It is common for students to say that they don't have a hypothesis because they just want to see how a new model does on a particular task. We reply that the work will benefit from framing this as a precise hypothesis. For example, one might identify a particular component of the new model and hypothesize that it is crucial for success. This resolves the issue of which models to compare – we need to see results from a model with this component and a minimally different one without it, so that we can isolate the effects of this component.
It's worth adding that some reviewing forms in NLP ask the reviewers to articulate the hypotheses that the paper is testing. This might partly be a test of the reviewer's reading comprehension, but it also serves to make sure that the paper is clear about its hypotheses. You can help your reviewers by being clear about your hypotheses (and stating them directly in the introduction to your paper).

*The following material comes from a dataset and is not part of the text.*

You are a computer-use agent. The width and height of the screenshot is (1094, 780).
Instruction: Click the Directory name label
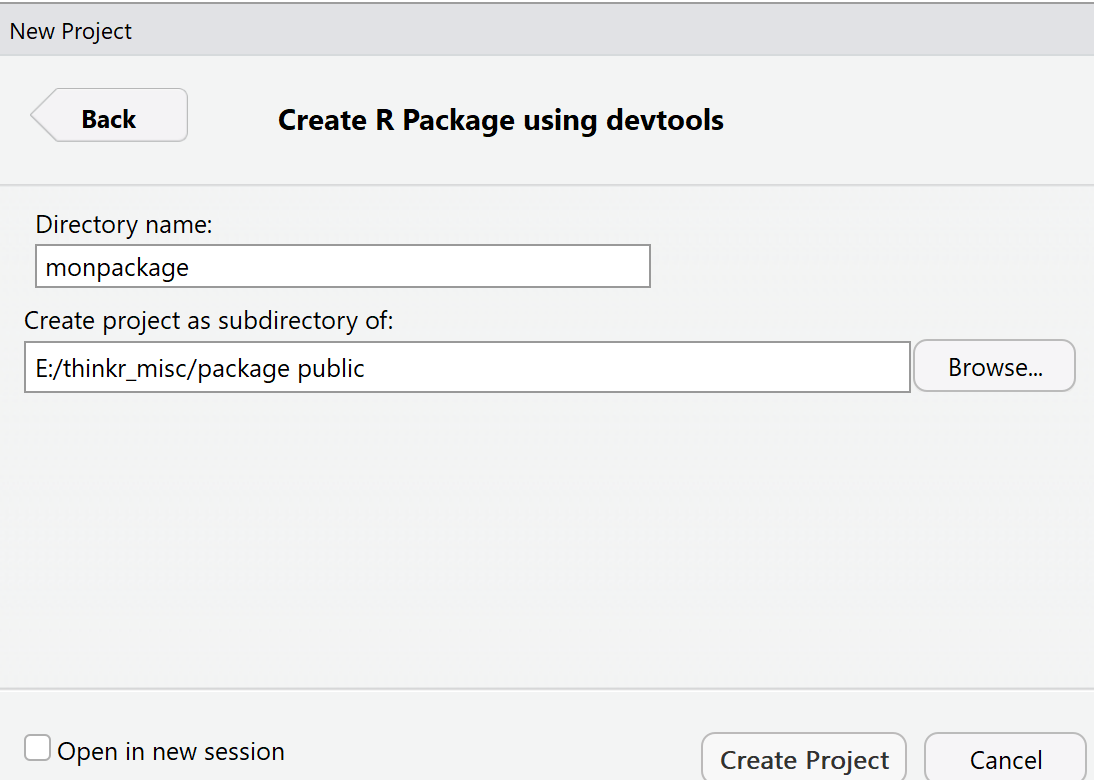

A description of the dataset(s) that the project will use for evaluation.
Your mentor will be looking closely at this section, seeking to resolve a few crucial questions:
-
Is it clear which datasets will be used? If you just say general things like "sentiment datasets", you're likely to get some points off along with a request for the name of a specific dataset that can support your goals.
-
Is the dataset available? If access to the dataset is highly restricted, or the dataset does not yet exist, then we will likely express concern. The course is short and the final deadline is near, so the quality of your work will suffer if you spend a lot of time waiting for data. We are likely to push you towards public datasets so that you can get started right away.
-
Is the dataset aligned with the hypotheses? If this isn't immediately evident to your mentor based on what you say, you're likely to get some points off along with a request to meet. It's therefore worth your time to make this connection in the protocol document.
A description of the metrics that will form the basis for evaluation. The evaluation metrics notebook is a resource for making choices here.
We sort of expect these to be familiar quantitative metrics, but we're open-minded. We do, however, require that the paper include a quantitative evaluation of some kind. We do not mean to imply that all work in NLP needs to be quantitative in this way. Rather, we just want to push you to conduct such evaluations for this course.
For the quantitative evaluations, your mentor will primarily be focused on determining whether the metrics are appropriate given the data and hypotheses. If you chose something standard – e.g., F1 for a classification problem – then you probably don't need to say much. If you depart from what's standard, or you want to propose your own metric, then you'll need to justify these decisions.
Qualitative evaluations are important as well, of course. Please express your ideas for such evaluations here. These ideas can eventually be incorporated into the analysis section of the final paper.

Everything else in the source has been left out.